(Stored records)
——————

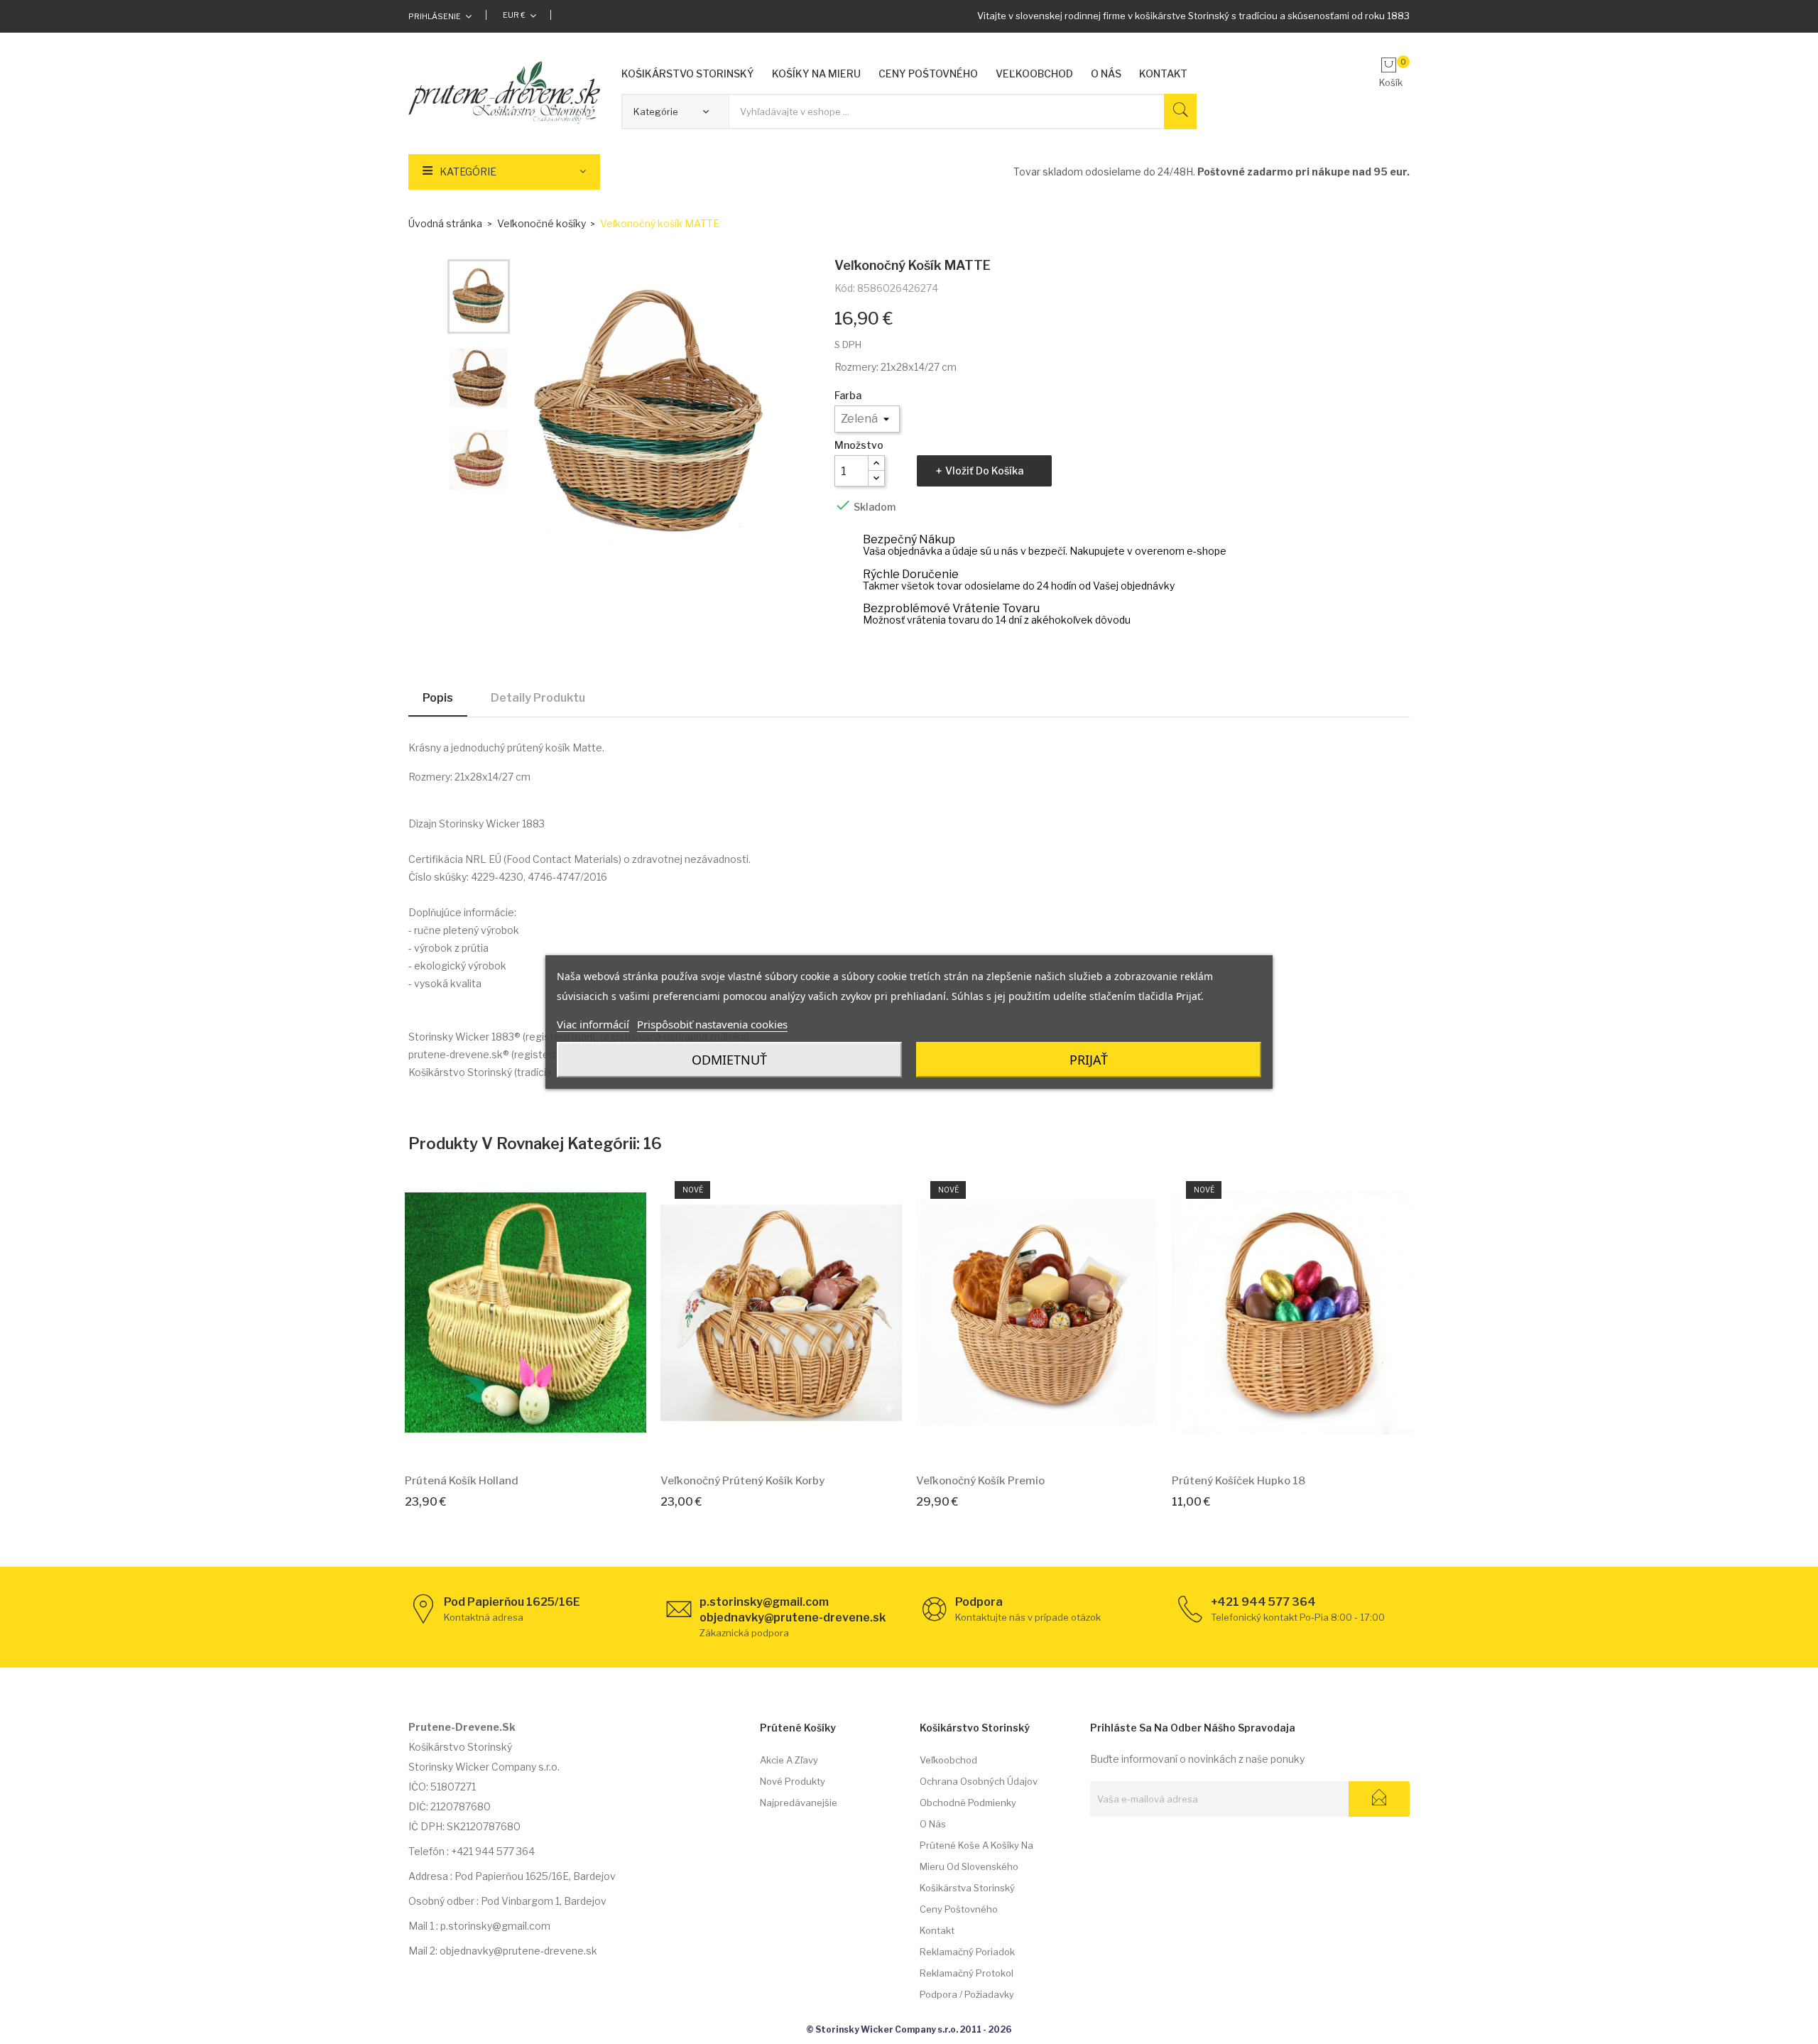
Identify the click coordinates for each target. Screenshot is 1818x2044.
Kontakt (937, 1930)
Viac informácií (593, 1024)
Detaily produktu (538, 698)
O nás (933, 1824)
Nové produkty (792, 1781)
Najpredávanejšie (798, 1802)
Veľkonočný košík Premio (980, 1481)
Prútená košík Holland (461, 1481)
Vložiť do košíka (984, 470)
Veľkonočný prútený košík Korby (742, 1481)
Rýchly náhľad (542, 1441)
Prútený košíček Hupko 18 (1238, 1481)
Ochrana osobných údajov (979, 1781)
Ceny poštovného (959, 1909)
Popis (438, 698)
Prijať (1088, 1059)
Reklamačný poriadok (967, 1951)
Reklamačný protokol (966, 1973)
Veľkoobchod (948, 1760)
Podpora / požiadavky (967, 1994)
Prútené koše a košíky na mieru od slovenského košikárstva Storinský (976, 1866)
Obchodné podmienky (968, 1802)
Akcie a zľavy (789, 1760)
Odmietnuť (729, 1059)
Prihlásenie (434, 16)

——————

■ REQUIRED WORK
Gather from the data above every line with the string "Veľkonočný".

■ EXERCISE RESPONSE
Veľkonočný košík Premio (980, 1481)
Veľkonočný prútený košík Korby (742, 1481)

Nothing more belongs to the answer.